Personally, I’d like a three-week voting period beginning January 1st, but in the interest of the league health angle, Dec. 20 gets all the holiday festivities involved. The country makes some of it’s most important decisions on ballots that are open for less than a day, so I’d like to think everyone can find the time to get their selections in during three weeks.
One flaw with this move is that it gives people less time to complain about other people with the staggered releases of voting results. You also don’t get Steve Nash making the late comeback to start over McGrady. Since the league probably enjoys stirring up controversy and interest with these results in the same way it thrives on trade rumors and conspiracy theories, you can keep the discussions going by opening up polling early in November so you can still track how guys are doing. Then, once the official ballot opens, you have a sense for how other people are voting. Hey, just like our current political system.
3. You get one ballot
Does it make sense to give more power to the folks that have the most time to spend voting? Of course not. If you only get one chance to get things right, you are going to take a little more time with it. This way we avoid people voting every time they see a player on a highlight reel.
4. Add a rule excluding players based on minutes played
This is by far the easiest to implement and also one of the older suggestions in the book. If your minutes played in the All-Star Game has any chance of being within 200 percent of your total minutes on the season, you’re out. Some people claim that it’s tyrannical to make others work within a specific rule set, but guess what, basketball has rules and it’s doing pretty well.
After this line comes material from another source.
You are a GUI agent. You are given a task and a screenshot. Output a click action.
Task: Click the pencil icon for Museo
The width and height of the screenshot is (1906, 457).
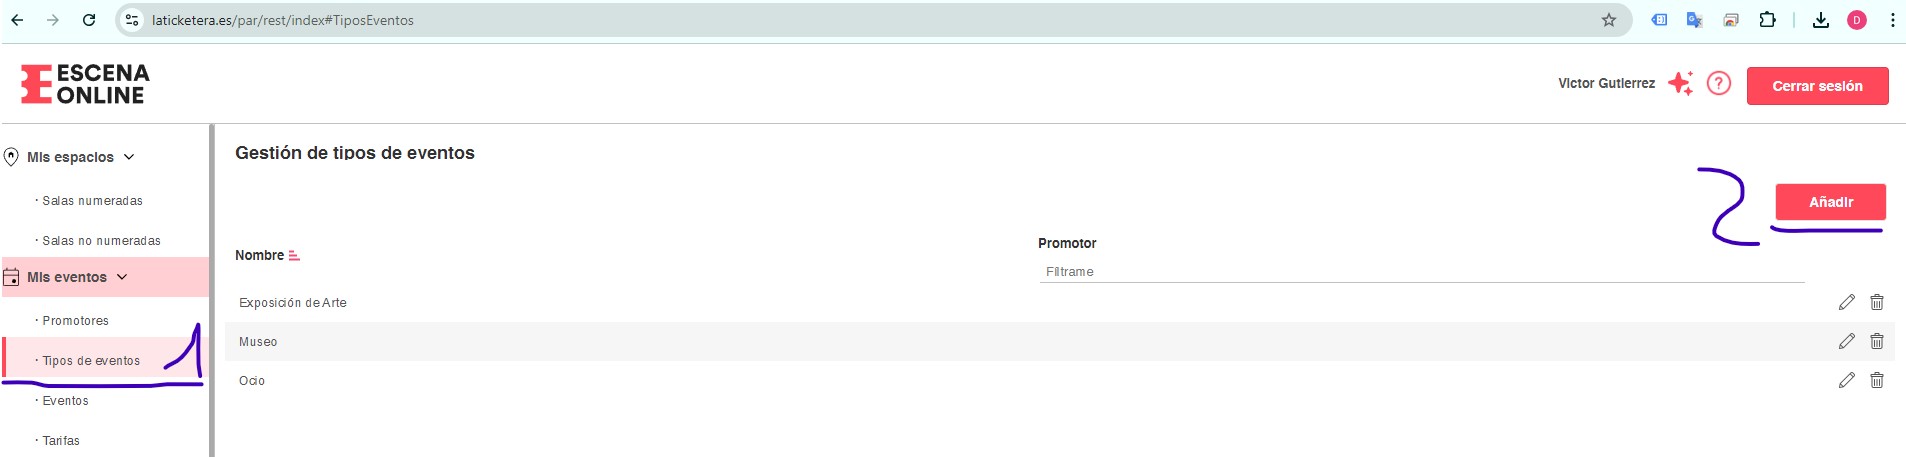(x=1846, y=341)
5. Let fans vote on everything in All-Star Weekend
The dunk-in during the Rookie Challenge is a step in the right direction since the winner will be voted on via text messages and on NBA.com, but let’s take it even further. Since we are removing the two-month long ballot process, give the fans more to vote on during the voting period.
So, reserve one spot in every contest for the fan vote, including the Dunk Contest, 3-pt Shootout, Skills Challenge and H.O.R.S.E. We can ignore the Shooting Star Challenge or whatever that’s called this year because nobody cares about it. Again, don’t make people choose from a pool, just let them write in who they want to see in that challenge. The problem you run into here is players getting voted into challenges they really aren’t suited for, like Chris Paul in the Dunk Contest or Dwight Howard in the 3-pt Contest. In that case, the players have full right to decline the spot and give it to the next person on the list, even if all they do is vote in LeBron James every season.
It’s not a perfect process and you might get some pretty screwy results sometimes, but the league still has plenty of spots to fill of it’s own choosing. And again, you are giving the fans what they want, only asking them to put a little thought into their decisions.
Will we ever see any of these changes. Maybe some, but almost definitely not all. The NBA loves giving people things to discuss and debate because that just means they are talking about the league. And unless the topic is performance enhancers or drugs or guns or gambling, the league isn’t getting hurt by one poor vote every year or so. Guys like Deron Williams and Carmelo Anthony might get jobbed out of an All-Star spot every so often, but in time they all get their due. With hoops writing as good and comprehensive as it ever was, with more reference materials being put out every day than you would get in entire seasons thirty years ago, do people even use All-Star appearances when debating a player’s worth and talent? We can damn the people all we want for their decisions, but how much of a decision is it if you aren’t asking them to think?